*** Begin section ***

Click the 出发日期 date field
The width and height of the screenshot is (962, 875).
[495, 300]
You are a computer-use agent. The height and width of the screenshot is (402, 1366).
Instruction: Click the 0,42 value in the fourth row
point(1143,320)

*** End section ***

Your objective -
The response should contain only a verbatim copy of the lines from the line with "You are a computer-use" to the final line of the records.

Problem solution -
You are a computer-use agent. The height and width of the screenshot is (402, 1366).
Instruction: Click the 0,42 value in the fourth row
point(1143,320)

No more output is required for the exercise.